Observant cette créature, Satsuki-san a ouvert la bouche, l'air étonnée.
« C'est rare que Hakuen attaque les humains. »
« Un spécimen de taxidermie? »
« Hakuen. Ne trouvez-vous pas qu'il est un peu trop blessé pour être un spécimen de taxidermie? »
Elle avait raison, mais elle me répondait avec un calme désarmant.
Hakuen. En kanji, cela s'écrirait sans doute « singe blanc ». S'il est rare qu'il attaque les humains, cela signifie qu'il est fondamentalement une créature paisible, craintive ou intelligente.
L'aura de Hakuen était marquée par une vigilance si forte qu'il était difficile de s'approcher, mais il ne montrait pas de signes d'agressivité excessive ou d'attaque délibérée envers nous. S'il se passait quelque chose d'étrange, il semblerait prêt à attaquer, mais si nous faisions demi-tour, il nous laisserait probablement passer.
Cependant, nous ne pouvions pas en rester là.
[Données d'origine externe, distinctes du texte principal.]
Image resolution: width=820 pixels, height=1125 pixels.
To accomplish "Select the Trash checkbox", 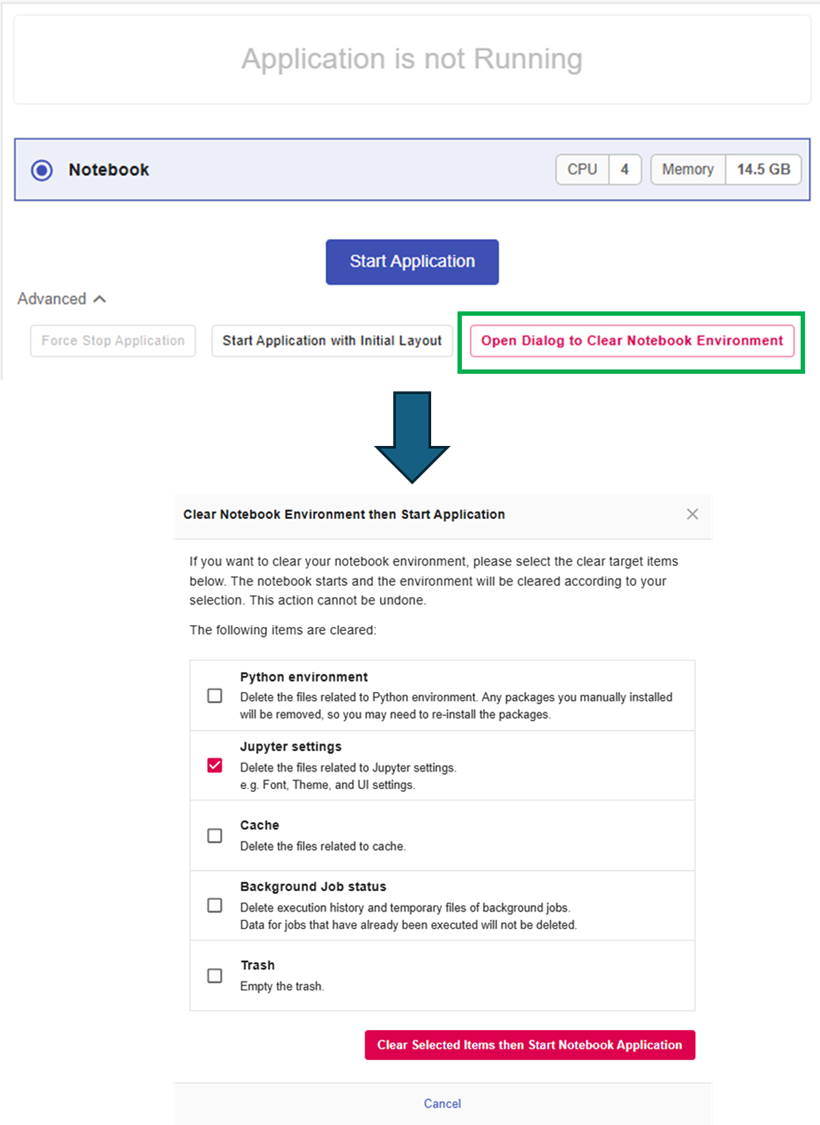I will pyautogui.click(x=215, y=976).
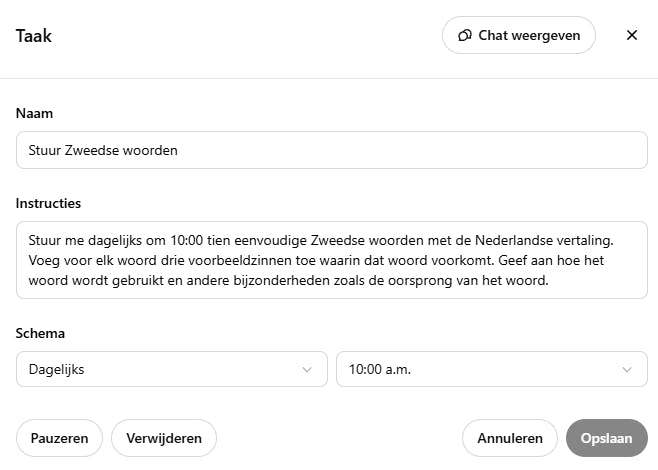Click the Taak dialog heading
Viewport: 658px width, 470px height.
point(34,36)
Nous étions venus enquêter sur la cause de la tarissement de la source.
Personnellement, cela m'était peu importun, mais Kuzuha-chan n'accepterait certainement pas de repartir sans avoir obtenu des résultats concrets.
D'ailleurs, l'aura de Kuzuha-chan, à mes côtés, était menaçante. Elle semblait déjà canaliser son mana pour pouvoir combattre à tout moment.
Quant à Satsuki-san... j'étais incertain. Elle paraissait décontractée, mais j'ignorais si elle avait l'intention de se battre. J'ignorais même si elle serait une alliée utile au combat. Au moins, elle n'a pas suggéré de faire demi-tour.
«... Pour l'instant, essayons de discuter. Restez un peu en retrait, vous deux. »
Si l'adversaire possède une certaine intelligence, je peux communiquer avec lui grâce à ma compétence de traduction linguistique. S'il n'a pas l'intention de combattre, la discussion est possible.
Il n'a pas attaqué pour le moment. Dans ce cas, une conversation est peut-être envisageable.
Le combat demande une vigilance constante et comporte un risque de blessure. Il serait plus simple de résoudre cela par le dialogue.
Il est probable que, parmi nous, je sois celui qui possède la plus grande capacité de compréhension verbale.
Tout en ressentant de la lassitude, j'ai fait un pas en avant.